Le data act une nouvelle réglementation vise l'IoT

La Commission européenne a présenté aujourd’hui son projet de « Data Act ». Ce règlement a pour but d’encadrer la production exponentielle de données industrielles dans les années à venir, à la fois par les humains et par les objets connectés. 

« Nous voulons donner aux consommateurs et aux entreprises encore plus de contrôle sur ce qui peut être fait avec leurs données, en clarifiant qui peut accéder aux données et à quelles conditions » affirmait Ursula Von der Leyen au travers d’une vidéo postée sur Youtube.

La Commission avait déjà légiféré, en 2016, pour encadrer l’utilisation des données personnelles avec le RGPD. Puis, l’année dernière, elle avait souhaité promouvoir un marché unique des données avec le Governance Data Act. Aujourd’hui, avec le Data Act, c’est les données produites lors de l’utilisation d’une machine qui sont dans le viseur. Car il existe un flou, explique le Figaro. À qui appartiennent ces données ? Au fabricant de la machine ou à l’utilisateur à partir duquel elle à été générée ? Quelles sont les conditions d’accès à ces données ? 

But du Data Act: favoriser l’équité et l’innovation

Des questions auxquelles le Data Act souhaite donner réponse en s’assurant que la valeur de ces données soit répartie équitablement entre les fabricants des produits connectés, les utilisateurs et les services tiers. Avec le Data Act, l’Europe espère favoriser l’innovation, explique la journaliste du Figaro, Ingrid Vergara. Le nouveau texte permettrait d’éviter, par exemple, que le constructeur d’un véhicule connecté soit le seul à pouvoir proposer un service de réparation, en ayant l’exclusivité des données nécessaires à ce service. 

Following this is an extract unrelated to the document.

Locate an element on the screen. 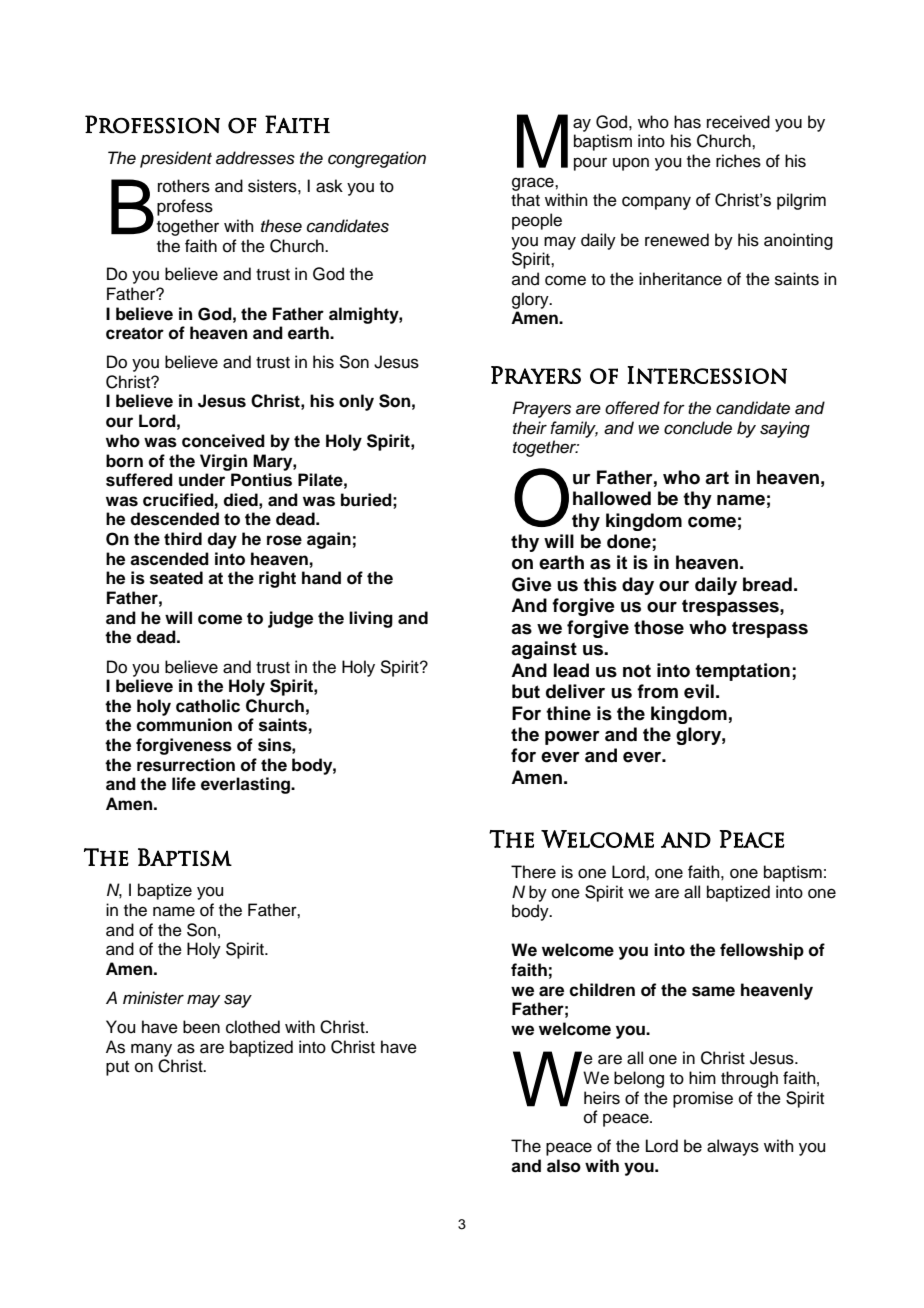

Nouvelles obligations pour les fabricants

Une fois le Data Act publié, les fabricants de données (data holders) devront rendre accessible les données qu’ils génèrent aux utilisateurs, et cela gratuitement. L’utilisateur pourra choisir de transférer les données à une entreprise tierce. Si celle-ci est une PME, le prix à payer pour accéder aux données produites ne pourra pas excéder le coût de leur transfert. Pour les entreprises plus grosses, c’est le marché qui établira ce prix, mais le fabricant ne pourra pas imposer de conditions « déraisonnables » pour se dédouaner son obligation. Dans certains cas, ces données devront être rendues accessibles « au nom du bien public ». En cas d’urgence, comme dans le cas d’une crise sanitaire comme celle que nous venons de traverser, ou encore quand ces données peuvent simplifier la gestion administrative de l’Etat. 

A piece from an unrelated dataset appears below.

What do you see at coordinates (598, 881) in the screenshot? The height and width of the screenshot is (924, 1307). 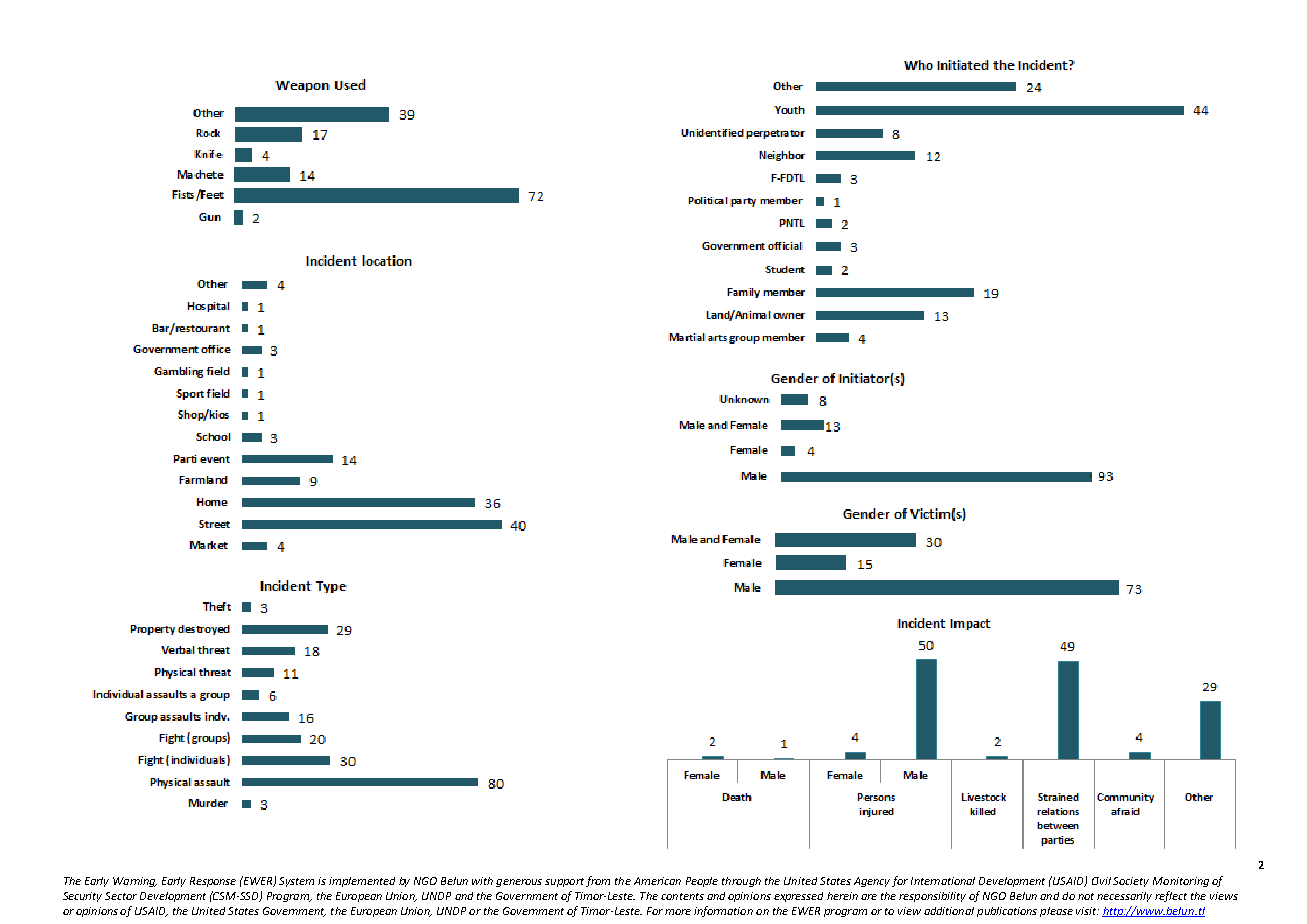 I see `from` at bounding box center [598, 881].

Interopérabilité et transparence pour les fournisseurs de services de cloud

L’Union européenne veut également profiter du Data Act pour pousser à davantage d’interopérabilité entre les fournisseurs de services cloud. Comme elle l’a fait dans le domaine des télécommunications mobiles avec la portabilité du numéro, l’UE permettra aux entreprises de changer plus facilement de fournisseur de services de cloud. Ces derniers devront garantir une conservation intégrale des données et des applications développées par leurs clients. Le Data Act fixera également des standards pour les « smarts contracts », ces contrats inscrits dans du code informatique, qui peuvent s’exécuter sans besoin d’intervention d’un tiers.

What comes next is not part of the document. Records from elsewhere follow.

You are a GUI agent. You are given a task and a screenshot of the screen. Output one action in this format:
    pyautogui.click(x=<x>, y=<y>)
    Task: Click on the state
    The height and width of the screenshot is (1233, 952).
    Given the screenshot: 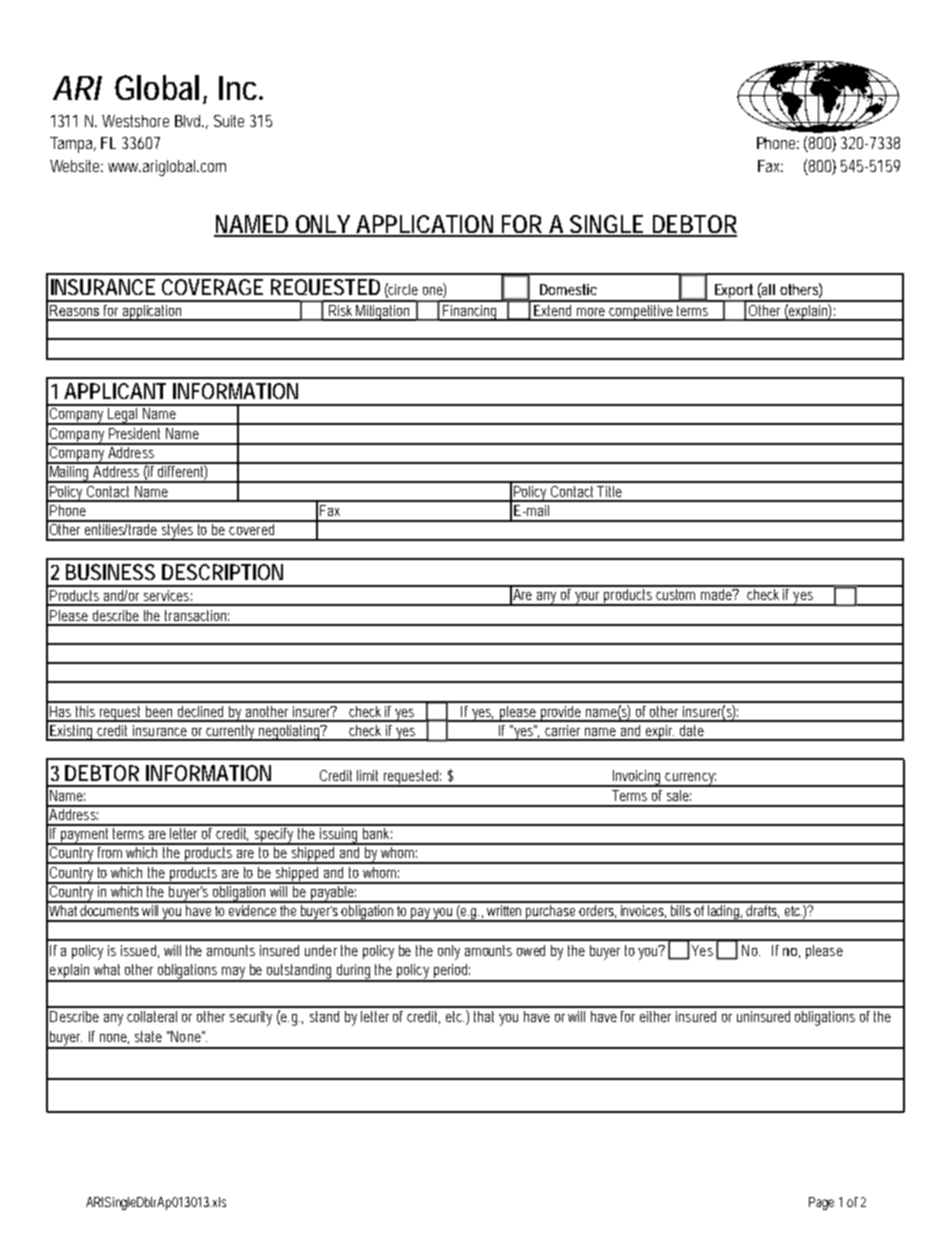 What is the action you would take?
    pyautogui.click(x=148, y=1036)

Enfin, dans le but d’améliorer leur transparence, les fournisseurs de services de cloud devront prendre des mesures pour mieux protéger les données produites en Europe face à des réglementations extraterritoriales comme le Cloud Act américain. Ils devront par exemple, mettre en place certaines procédures à la demande des autorités gouvernementales européennes ou encore chiffrer les données si elles sont transférées en dehors de l’Europe.  

En tant que projet de loi, le Data Act peut encore être modifié pendant une période de 12 mois avant d’être officiellement ratifié. Aucune date précise de ratification n’a pour l’instant été émise par la Commission européenne.